Je me permets de remonter ce vieux topic pour poser ma question puisque ma question est pas mal semblable, j'aimerais graver des logiciels pour une amie, moi je suis sous Windows et elle est sous Mac. Elle me demande de télécharger des logiciels pour elle (gratuit) et de les gravés sur DVD pour qu'elle puisse les utilisés sur son mac. Donc, j'aimerais savoir la solution la plus simple pour mettre des fichiers Mac et qu'ils fonctionnent bien.


----------



## Cyrtop (27 Octobre 2010)

je pence que tu peux simplement faire un dvd de donné avec tes programme mac.
toi tu pourra pas les ouvrir mai elle bien 

A confirmé si je ne me trompe pas.
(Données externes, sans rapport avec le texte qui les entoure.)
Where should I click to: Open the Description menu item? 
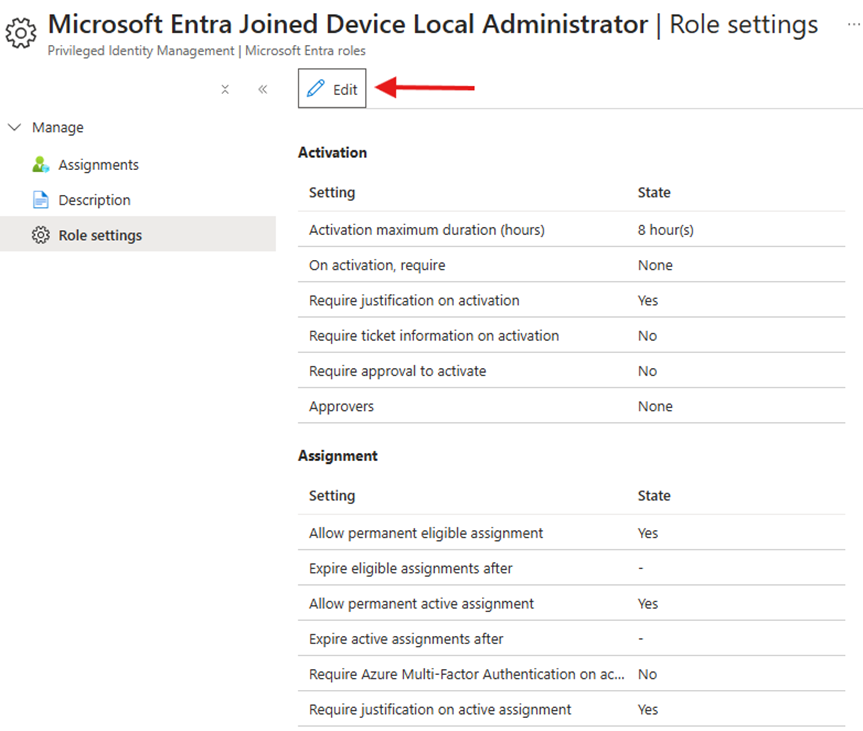pos(94,200)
Je suis New dans le monde mac


----------



## FrançoisMacG (27 Octobre 2010)

charlieg a dit:


> j'aimerais savoir la solution la plus simple pour mettre des fichiers Mac et qu'ils fonctionnent bien.
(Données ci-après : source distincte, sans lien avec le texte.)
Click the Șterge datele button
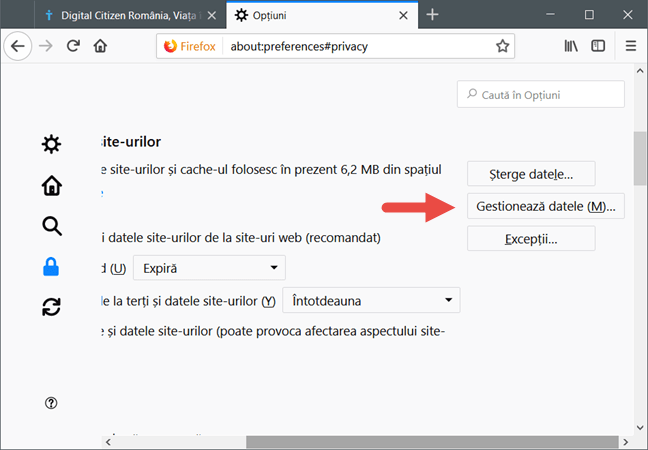 point(531,173)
Une clé USB formatée en FAT-32 (MS-DOS sous Mac), pour tout fichier de moins de 4 Go.

Simple, et écologique


----------



## charlieg (27 Octobre 2010)

Sous Mac est-ce que ça prend un logiciel spécial pour monté des images disque ? en .dmg, j'ai un fichier .rar et à l'intérieur c'est un fichier .dmg, donc, je pourrais lui faire un dvd de données avec des fichiers .rar et lui mettre le logiciel unrar pour qu'elle puisse les décompresser et être capable de monté l'image .dmg sous son mac ?


----------



## jojol67 (27 Octobre 2010)

Elle appuie sur le dmg et le logiciel s'installe sans problème pas besoin de graver mais seulement envoyer le dmg par usb et c'est tout


----------



## FrançoisMacG (27 Octobre 2010)

charlieg a dit:


> en .dmg, j'ai un fichier .rar et à l'intérieur c'est un fichier .dmg, donc, je pourrais lui faire un dvd de données avec des fichiers .rar et lui mettre le logiciel unrar pour qu'elle puisse les décompresser et être capable de monté l'image .dmg sous son mac ?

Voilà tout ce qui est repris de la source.